WORK TO BE COMPLETED: From the discussion of the data processing inequality, give again the part that opens with "Data Processing Inequalities" and closes with "projection of that.", swapping "theorem" for "lemma".

PASSAGE FOR REVIEW:

>>>>

This is known as the data processing inequality. Non-invertible functions can not create more information than what is available in their inputs: https://blog.blackhc.net/2023/08/sdpi_fsvi/. Whatever arithmetic operations are involved in laundering the inputs by stripping original sources & references can not lead to novelty that wasn't already available in some combination of the inputs.
Neural networks can at best uncover latent correlations that were already available in the inputs. Expecting anything more is basically just wishful thinking.
This is simply not true.
Modern LLMs are trained by reinforcement learning where they try to solve a coding problem and receive a reward if it succeeds.
Data Processing Inequalities (from your link) aren't relevant: the model is learning from the reinforcement signal, not from human-written code.
Theoretical "proofs" of limitations like this are always unhelpful because they're too broad, and apply just as well to humans as they do to LLMs. The result is true but it doesn't actually apply any limitation that matters.
Using this reasoning, would you argue that a new proof of a theorem adds no new information that was not present in the axioms, rules of inference and so on?
If so, I'm not sure it's a useful framing.
For novel writing, sure, I would not expect much truly interesting progress from LLMs without human input because fundamentally they are unable to have human experiences, and novels are a shadow or projection of that.

<<<<

RECORDS SUPPLIED:
>>>>

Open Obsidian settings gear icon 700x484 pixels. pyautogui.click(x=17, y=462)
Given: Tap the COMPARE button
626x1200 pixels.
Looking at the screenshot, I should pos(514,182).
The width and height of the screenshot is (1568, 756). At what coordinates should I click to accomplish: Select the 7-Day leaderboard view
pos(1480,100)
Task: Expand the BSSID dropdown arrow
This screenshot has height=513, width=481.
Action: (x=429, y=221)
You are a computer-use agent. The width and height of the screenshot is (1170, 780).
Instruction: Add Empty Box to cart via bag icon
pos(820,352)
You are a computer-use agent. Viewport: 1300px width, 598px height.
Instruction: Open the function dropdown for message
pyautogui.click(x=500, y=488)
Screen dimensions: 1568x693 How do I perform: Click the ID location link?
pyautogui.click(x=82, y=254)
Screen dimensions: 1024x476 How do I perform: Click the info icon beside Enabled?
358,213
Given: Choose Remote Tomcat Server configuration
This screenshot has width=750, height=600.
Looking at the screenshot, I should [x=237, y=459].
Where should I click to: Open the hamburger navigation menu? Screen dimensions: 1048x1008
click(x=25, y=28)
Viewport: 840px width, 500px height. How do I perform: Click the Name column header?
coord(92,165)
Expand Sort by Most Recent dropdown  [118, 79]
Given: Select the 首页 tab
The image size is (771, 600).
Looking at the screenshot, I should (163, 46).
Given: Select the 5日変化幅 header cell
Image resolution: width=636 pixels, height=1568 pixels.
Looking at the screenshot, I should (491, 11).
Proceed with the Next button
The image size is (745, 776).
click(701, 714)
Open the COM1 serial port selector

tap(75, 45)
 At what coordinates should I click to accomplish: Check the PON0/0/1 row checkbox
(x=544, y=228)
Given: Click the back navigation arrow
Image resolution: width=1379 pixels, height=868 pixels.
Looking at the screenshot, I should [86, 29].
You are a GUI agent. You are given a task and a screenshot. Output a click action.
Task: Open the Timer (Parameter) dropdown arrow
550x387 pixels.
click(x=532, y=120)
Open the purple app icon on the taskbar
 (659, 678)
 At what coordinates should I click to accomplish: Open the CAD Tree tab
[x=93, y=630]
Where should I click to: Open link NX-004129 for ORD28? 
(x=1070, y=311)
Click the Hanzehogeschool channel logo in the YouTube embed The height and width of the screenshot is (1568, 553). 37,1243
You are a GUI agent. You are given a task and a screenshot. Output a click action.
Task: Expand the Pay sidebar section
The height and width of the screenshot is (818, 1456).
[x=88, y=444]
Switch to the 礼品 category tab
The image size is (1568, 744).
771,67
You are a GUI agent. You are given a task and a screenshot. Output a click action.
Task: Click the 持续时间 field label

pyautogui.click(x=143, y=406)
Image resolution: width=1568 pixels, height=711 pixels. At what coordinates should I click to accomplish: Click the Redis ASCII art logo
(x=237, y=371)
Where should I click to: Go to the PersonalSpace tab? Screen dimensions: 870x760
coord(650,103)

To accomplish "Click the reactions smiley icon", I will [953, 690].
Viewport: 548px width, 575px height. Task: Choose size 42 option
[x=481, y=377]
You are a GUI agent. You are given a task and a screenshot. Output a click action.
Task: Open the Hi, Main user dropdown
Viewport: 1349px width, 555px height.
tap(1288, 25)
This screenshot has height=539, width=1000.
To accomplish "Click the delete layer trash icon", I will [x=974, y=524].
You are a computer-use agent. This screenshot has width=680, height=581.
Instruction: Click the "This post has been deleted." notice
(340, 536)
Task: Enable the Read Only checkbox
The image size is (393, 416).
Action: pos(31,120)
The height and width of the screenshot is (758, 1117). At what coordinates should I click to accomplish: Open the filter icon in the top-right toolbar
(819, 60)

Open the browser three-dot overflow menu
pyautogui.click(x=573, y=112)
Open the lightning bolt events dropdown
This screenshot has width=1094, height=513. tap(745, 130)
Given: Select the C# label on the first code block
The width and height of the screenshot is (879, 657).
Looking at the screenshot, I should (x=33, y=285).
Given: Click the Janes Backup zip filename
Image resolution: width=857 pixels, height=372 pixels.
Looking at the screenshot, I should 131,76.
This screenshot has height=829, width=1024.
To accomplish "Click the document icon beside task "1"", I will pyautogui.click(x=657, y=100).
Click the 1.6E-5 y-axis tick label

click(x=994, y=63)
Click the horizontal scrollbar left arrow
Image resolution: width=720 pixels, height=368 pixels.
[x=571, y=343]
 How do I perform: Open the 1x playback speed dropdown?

<<<<

RESULT BELOW:
Data Processing Inequalities (from your link) aren't relevant: the model is learning from the reinforcement signal, not from human-written code.
Theoretical "proofs" of limitations like this are always unhelpful because they're too broad, and apply just as well to humans as they do to LLMs. The result is true but it doesn't actually apply any limitation that matters.
Using this reasoning, would you argue that a new proof of a lemma adds no new information that was not present in the axioms, rules of inference and so on?
If so, I'm not sure it's a useful framing.
For novel writing, sure, I would not expect much truly interesting progress from LLMs without human input because fundamentally they are unable to have human experiences, and novels are a shadow or projection of that.